Like I was blindsided by a
Mack truck. Next time I run into that cowboy, I’m going to tear his
heart out.”

Charlie gave my hand a gentle squeeze and a
jolt of electricity shot up my arm. “Not for a long time, my
friend.”

Charlie poked around for a while, shining a
light in my eyes to check pupil dilation, taking my blood pressure,
pinching and poking this part and that.
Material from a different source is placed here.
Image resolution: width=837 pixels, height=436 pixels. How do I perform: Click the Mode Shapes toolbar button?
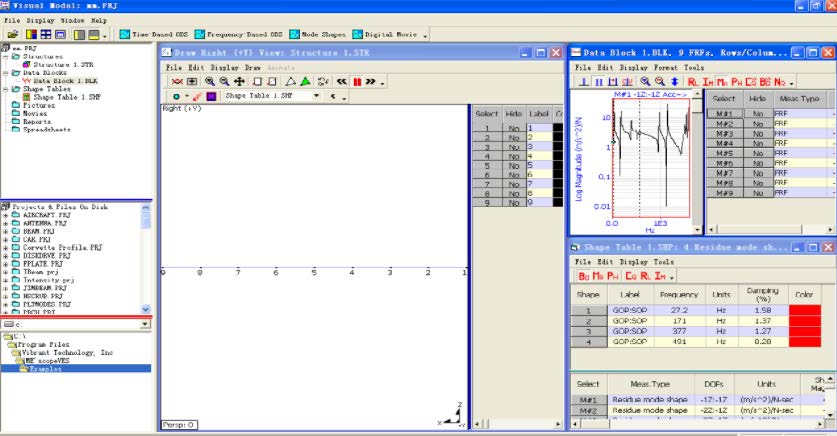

When he was done, Kip
nudged me and whispered, “You didn’t thank the doc.”

He was right. I was beginning to take my
friend for granted, another of my failings, right up there with my
inability to ward off bedroom attackers. My self-esteem was taking
a beating, along with my body. “Thanks, Charlie. You’re always
there for me, and sometimes I don’t show my appreciation.”